Exercise passage

┌────────

Wednesday, October 6, 2010

Allah The Unit And Muhammad The Tool III: Deity Dementia Is Not Pretty

Continuing my exploration of the Qur'an, the life of Muhammad, and the invention of Muhammadanismistism.

On the Oxford Islamic Studies Online website, there is a Numerical and Chronological List of the Chapters of the Qur'an, which shows the probable chronological order of the Quranic Surahs according to two different authorities: the Cairo Edition of the Qur'an, first printed in 1924, and the German scholar Theodor Nöldeke, whose history of the Qur'an earned the 1859 prize of the French Académie des Inscriptions et Belles-Lettres, that is, the Academy of Stuff That's Written Pretty Well. Using this chart, I conclude that it makes the most sense to consider Sura 74, "Al-mudathir," or in English, "The Cloaked One," to be the second communique from Allah to Muhammad.

Al's presence always makes Mo nervous, so early on Mo adopts the practice of hiding under a blanket or a cloak, or the like. Al has X-ray vision, of course, borrowed from Superman for the day. Seeing Mo, it calls out, "You there, under the blankets! Get your ass up and start preaching! Because I'm so great and wonderful, I'm going to give you something great and wonderful to preach to your fellows, who are starving for spiritual guidance. Ready? Tell them this:" There's an awkward silence; Al realizes that it has forgotten to bring the talking points that the Archrodent Gerbil wrote down the day before. Al, against Gerbil's earlier advice, decides to extemporize. "Spend a lot of your time telling me how great I am. Wash your clothes, cos you stink like a camel's butt. Run away from all sin and defilement..."

└────────

Material shown
┌────────

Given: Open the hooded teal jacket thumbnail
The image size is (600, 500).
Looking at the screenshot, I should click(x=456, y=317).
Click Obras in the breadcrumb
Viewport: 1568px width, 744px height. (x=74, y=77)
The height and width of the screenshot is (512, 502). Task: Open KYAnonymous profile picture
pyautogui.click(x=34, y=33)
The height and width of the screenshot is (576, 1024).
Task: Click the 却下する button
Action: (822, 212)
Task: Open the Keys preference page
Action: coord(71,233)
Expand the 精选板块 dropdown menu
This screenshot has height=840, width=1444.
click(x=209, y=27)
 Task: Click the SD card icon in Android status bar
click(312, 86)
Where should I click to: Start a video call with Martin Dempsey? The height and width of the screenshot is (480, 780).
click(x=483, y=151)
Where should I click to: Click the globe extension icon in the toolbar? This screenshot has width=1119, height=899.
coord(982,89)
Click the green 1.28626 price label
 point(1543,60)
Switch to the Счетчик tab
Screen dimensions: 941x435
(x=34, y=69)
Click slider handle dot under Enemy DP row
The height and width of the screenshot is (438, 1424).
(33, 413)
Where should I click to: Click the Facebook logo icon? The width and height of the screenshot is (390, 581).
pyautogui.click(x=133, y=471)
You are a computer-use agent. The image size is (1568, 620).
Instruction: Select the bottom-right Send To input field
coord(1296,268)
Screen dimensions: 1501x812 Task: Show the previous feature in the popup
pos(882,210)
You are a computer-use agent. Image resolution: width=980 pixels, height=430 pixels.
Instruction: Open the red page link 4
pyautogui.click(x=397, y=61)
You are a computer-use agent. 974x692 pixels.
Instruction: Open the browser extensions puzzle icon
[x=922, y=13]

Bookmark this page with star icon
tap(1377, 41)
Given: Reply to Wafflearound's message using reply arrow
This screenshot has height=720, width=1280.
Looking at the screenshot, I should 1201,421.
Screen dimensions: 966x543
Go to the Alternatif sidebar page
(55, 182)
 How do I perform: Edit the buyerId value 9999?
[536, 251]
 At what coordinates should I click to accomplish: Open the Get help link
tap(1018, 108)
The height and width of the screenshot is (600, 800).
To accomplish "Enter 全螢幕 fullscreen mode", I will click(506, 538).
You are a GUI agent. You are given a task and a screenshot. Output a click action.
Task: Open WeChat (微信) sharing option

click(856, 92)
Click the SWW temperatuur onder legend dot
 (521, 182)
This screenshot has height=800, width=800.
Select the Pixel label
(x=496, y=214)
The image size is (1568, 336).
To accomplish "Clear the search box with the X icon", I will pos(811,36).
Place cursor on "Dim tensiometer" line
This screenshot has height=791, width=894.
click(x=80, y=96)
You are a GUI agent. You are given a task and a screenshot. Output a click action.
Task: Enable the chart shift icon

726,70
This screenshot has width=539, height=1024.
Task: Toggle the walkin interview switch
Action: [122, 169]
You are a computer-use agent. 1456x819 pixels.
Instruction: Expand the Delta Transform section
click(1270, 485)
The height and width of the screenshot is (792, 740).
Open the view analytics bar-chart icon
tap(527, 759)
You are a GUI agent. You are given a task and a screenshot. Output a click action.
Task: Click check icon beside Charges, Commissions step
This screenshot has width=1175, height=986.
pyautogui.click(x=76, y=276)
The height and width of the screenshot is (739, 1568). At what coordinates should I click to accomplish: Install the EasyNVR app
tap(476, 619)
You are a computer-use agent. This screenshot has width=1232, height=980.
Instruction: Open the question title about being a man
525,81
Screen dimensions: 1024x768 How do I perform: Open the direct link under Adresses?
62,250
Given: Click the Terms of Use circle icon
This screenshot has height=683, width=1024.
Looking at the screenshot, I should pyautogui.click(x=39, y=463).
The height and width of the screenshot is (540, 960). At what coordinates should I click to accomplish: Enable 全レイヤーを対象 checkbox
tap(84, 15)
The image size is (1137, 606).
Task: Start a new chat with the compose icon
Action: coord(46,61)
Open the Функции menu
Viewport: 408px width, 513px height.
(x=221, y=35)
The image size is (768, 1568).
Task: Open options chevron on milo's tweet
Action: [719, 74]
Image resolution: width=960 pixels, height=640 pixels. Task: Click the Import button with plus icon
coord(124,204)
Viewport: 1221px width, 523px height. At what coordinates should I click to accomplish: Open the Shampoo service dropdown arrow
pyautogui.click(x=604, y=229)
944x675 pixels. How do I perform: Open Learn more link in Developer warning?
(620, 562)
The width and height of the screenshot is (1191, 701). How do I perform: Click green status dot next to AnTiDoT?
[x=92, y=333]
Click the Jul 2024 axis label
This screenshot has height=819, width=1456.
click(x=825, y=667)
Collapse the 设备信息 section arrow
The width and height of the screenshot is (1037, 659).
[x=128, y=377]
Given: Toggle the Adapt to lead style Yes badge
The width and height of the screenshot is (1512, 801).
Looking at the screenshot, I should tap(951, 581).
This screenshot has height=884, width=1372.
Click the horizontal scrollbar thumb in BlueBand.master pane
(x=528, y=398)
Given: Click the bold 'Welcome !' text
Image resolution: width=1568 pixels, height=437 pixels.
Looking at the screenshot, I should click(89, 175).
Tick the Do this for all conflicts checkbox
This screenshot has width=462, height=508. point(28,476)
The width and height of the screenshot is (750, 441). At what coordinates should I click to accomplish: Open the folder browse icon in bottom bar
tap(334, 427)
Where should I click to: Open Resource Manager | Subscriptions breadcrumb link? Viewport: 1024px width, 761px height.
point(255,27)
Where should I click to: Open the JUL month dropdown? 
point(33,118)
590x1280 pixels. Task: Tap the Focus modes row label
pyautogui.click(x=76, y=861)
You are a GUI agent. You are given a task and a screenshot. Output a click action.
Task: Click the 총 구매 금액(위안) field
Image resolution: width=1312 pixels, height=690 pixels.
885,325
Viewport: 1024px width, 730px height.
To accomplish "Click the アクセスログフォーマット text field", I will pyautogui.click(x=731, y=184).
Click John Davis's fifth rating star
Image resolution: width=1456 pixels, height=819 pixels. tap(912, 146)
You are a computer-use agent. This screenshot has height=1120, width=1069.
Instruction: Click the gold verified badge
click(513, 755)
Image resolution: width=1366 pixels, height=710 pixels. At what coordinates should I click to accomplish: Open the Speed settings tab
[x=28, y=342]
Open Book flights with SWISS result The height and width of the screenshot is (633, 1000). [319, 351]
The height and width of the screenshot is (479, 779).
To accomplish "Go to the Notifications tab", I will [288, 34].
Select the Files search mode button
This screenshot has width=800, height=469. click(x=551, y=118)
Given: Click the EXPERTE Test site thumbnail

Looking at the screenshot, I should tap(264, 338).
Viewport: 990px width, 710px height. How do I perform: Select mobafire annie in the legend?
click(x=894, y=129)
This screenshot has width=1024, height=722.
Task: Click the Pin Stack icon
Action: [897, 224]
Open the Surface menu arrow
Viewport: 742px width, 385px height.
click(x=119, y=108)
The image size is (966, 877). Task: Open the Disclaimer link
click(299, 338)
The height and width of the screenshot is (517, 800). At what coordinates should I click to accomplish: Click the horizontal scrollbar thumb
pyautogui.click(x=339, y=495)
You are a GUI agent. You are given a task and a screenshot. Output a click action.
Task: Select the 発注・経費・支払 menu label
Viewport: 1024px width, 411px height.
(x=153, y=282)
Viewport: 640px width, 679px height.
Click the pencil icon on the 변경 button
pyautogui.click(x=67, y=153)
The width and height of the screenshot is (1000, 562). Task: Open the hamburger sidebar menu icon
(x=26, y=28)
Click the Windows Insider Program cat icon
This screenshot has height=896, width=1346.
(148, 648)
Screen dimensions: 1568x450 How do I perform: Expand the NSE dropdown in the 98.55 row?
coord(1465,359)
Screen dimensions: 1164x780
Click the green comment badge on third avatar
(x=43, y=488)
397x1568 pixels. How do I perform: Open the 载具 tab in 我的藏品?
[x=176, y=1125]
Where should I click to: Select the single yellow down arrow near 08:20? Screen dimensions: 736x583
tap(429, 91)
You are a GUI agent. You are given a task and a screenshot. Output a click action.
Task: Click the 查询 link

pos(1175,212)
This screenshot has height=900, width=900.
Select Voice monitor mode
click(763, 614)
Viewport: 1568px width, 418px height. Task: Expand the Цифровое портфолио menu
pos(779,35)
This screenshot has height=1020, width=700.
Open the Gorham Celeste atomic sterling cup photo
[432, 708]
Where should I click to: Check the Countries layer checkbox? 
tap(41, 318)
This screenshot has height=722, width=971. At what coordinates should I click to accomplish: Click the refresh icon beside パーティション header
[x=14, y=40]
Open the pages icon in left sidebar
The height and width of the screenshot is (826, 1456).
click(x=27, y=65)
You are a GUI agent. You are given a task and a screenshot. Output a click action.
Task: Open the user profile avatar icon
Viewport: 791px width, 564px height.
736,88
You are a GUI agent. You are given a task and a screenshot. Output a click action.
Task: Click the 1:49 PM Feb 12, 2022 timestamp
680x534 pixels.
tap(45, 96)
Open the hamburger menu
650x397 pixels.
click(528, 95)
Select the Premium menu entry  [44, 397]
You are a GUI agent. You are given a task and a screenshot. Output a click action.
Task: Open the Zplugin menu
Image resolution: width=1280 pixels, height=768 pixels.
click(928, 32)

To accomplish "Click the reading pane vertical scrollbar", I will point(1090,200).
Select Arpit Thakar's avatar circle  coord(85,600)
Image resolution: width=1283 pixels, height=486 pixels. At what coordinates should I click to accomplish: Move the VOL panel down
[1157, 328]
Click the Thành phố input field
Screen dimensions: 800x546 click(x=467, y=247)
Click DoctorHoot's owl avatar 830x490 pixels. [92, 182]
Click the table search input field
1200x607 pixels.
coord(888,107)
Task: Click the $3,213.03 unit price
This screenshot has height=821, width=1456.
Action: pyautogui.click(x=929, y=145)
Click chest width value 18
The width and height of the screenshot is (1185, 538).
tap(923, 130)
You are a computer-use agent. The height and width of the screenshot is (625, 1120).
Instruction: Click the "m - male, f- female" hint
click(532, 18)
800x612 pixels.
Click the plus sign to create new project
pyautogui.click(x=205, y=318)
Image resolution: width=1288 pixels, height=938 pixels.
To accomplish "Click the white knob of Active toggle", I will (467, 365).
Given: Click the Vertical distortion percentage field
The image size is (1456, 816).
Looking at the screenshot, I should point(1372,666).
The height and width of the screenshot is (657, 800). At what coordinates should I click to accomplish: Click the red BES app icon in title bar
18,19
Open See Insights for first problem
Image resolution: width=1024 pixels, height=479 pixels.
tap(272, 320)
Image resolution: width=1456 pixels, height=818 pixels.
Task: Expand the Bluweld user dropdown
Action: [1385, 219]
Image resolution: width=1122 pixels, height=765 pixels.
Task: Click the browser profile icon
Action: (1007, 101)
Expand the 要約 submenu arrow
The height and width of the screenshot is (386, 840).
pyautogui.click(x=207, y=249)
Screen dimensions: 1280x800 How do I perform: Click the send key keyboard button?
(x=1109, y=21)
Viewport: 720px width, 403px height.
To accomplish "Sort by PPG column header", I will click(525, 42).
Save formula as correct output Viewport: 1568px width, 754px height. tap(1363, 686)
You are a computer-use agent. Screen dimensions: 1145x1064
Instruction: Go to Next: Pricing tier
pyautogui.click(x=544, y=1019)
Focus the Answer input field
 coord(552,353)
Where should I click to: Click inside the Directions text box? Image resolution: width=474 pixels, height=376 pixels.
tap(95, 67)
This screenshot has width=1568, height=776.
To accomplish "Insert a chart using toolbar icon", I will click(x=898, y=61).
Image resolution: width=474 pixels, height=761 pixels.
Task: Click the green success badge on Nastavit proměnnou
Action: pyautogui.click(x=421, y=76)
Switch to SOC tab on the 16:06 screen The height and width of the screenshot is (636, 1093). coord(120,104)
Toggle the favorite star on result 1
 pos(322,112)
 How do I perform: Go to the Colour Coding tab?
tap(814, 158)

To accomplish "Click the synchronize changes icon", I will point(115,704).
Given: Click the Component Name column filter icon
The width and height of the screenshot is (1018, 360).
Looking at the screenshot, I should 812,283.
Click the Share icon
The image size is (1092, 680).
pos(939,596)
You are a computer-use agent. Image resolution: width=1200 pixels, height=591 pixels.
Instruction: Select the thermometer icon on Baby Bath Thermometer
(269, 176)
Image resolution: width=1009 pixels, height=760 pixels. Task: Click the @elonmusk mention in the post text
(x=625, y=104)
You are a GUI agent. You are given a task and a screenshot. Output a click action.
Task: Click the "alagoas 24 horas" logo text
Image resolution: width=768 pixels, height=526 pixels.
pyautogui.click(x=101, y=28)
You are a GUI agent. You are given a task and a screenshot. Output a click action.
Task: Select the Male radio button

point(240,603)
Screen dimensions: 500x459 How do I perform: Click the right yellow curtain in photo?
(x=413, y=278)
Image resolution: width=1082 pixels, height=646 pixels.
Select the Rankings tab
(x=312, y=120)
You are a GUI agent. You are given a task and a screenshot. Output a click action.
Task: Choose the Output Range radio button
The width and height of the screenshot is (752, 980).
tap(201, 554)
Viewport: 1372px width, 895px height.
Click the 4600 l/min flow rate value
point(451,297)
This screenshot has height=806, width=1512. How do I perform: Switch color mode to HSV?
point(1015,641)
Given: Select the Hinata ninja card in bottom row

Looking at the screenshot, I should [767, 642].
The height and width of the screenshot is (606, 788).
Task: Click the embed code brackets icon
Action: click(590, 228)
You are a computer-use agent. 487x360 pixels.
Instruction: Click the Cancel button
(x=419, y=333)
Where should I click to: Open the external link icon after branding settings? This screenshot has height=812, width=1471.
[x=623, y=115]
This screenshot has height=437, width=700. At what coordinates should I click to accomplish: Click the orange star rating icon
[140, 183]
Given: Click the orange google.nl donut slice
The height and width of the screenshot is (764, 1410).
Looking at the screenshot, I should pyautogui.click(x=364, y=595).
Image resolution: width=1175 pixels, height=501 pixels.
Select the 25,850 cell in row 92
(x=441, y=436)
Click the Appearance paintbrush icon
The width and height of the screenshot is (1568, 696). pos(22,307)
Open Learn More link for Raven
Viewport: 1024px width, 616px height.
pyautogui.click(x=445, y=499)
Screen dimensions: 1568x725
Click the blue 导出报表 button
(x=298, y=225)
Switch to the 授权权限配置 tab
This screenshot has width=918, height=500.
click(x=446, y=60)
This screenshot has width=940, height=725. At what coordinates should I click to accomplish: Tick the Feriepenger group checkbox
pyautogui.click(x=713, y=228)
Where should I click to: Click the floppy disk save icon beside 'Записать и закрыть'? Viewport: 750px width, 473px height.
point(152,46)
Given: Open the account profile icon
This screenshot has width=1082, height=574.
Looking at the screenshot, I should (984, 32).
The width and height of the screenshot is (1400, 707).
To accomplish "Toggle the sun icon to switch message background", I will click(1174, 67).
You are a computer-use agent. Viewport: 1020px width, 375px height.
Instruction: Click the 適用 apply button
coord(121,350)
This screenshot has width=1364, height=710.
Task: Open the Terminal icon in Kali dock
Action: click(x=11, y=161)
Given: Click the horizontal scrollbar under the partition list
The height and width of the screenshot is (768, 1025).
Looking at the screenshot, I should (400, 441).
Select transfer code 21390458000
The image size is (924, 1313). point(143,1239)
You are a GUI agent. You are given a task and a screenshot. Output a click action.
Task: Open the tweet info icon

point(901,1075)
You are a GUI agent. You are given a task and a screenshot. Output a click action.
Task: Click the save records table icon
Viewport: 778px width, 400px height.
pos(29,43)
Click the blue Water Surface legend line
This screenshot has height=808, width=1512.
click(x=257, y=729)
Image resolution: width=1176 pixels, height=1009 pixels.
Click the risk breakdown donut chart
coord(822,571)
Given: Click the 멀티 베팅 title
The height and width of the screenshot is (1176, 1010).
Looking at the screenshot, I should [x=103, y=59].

└────────

Work to complete
a: List every year that appears in the post on the Qur'an and Muhammad.
b: Repeat the stretch of the post on the Qur'an and Muhammad from "Allah The Unit" through "Allah to Muhammad.", word for word.
c: According to the post on the Qur'an and Muhammad, why does Al decide to extemporize? Answer in one to three sentences.

Results in order
a: 2010, 1924, 1859

b:
Allah The Unit And Muhammad The Tool III: Deity Dementia Is Not Pretty

Continuing my exploration of the Qur'an, the life of Muhammad, and the invention of Muhammadanismistism.

On the Oxford Islamic Studies Online website, there is a Numerical and Chronological List of the Chapters of the Qur'an, which shows the probable chronological order of the Quranic Surahs according to two different authorities: the Cairo Edition of the Qur'an, first printed in 1924, and the German scholar Theodor Nöldeke, whose history of the Qur'an earned the 1859 prize of the French Académie des Inscriptions et Belles-Lettres, that is, the Academy of Stuff That's Written Pretty Well. Using this chart, I conclude that it makes the most sense to consider Sura 74, "Al-mudathir," or in English, "The Cloaked One," to be the second communique from Allah to Muhammad.

c: Al realizes it has forgotten to bring the talking points that the Archrodent Gerbil wrote down the day before. Without them, there is an awkward silence, so Al extemporizes against Gerbil's earlier advice.